- _SUPPLIED MATERIAL_

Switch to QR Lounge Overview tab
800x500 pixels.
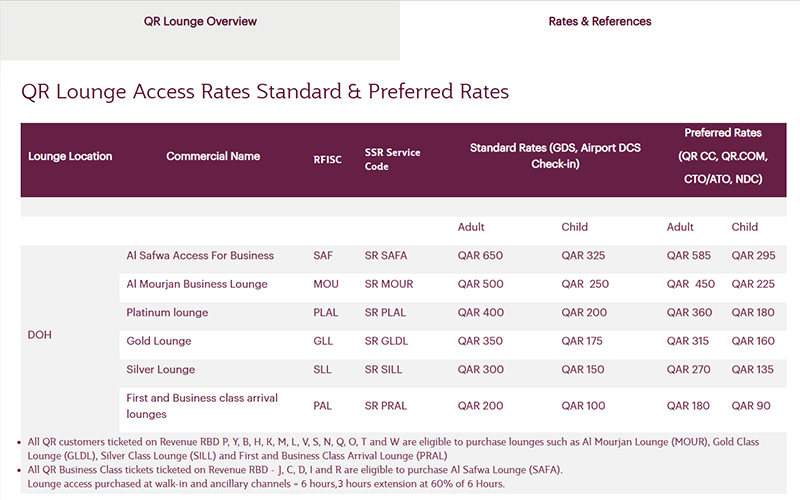(x=199, y=21)
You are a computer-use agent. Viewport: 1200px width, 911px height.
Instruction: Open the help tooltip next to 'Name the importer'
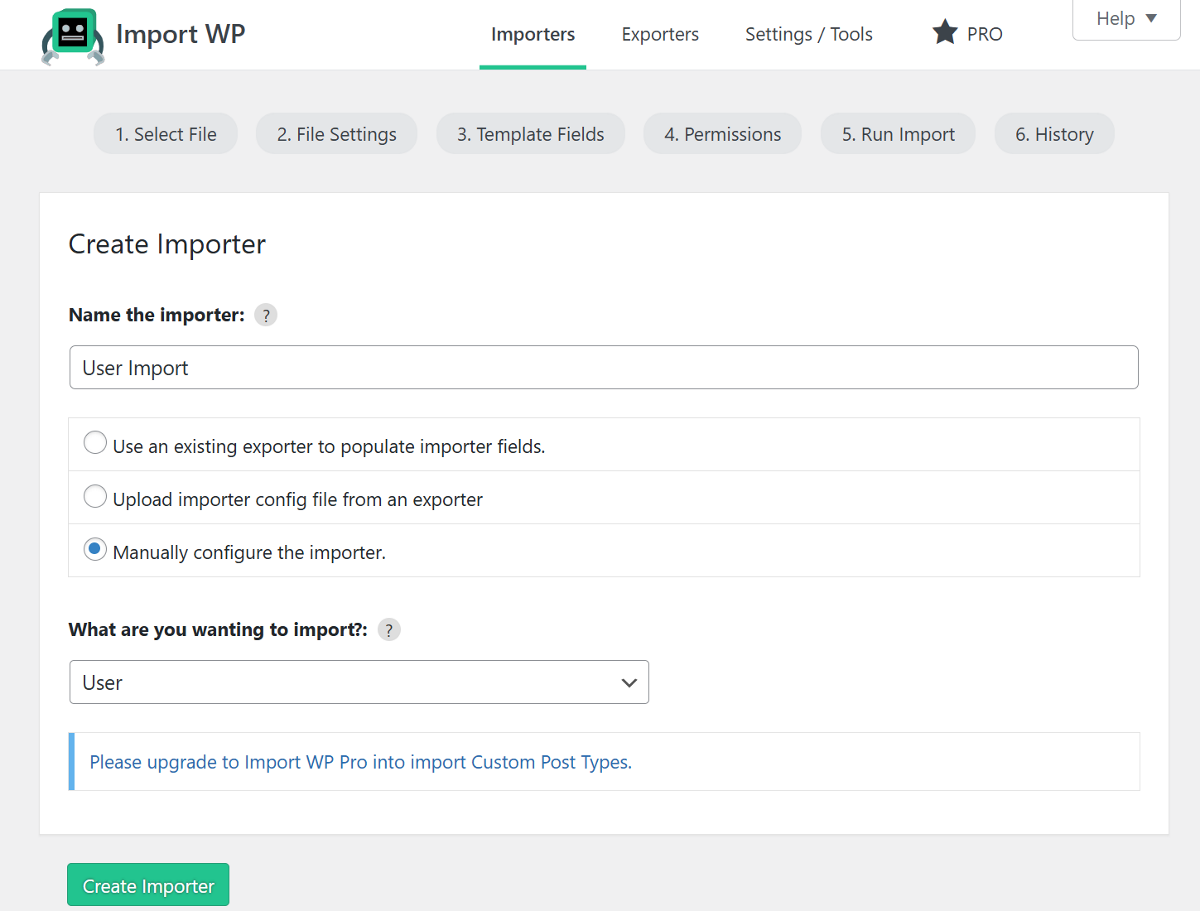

- _PROBLEM STATEMENT_
Output only the lines from the one that contains "You are a computer-use" to the end of the entries above, both end lines included, and drop the pictures.

- _FINISHED TASK_
You are a computer-use agent. Viewport: 1200px width, 911px height.
Instruction: Open the help tooltip next to 'Name the importer'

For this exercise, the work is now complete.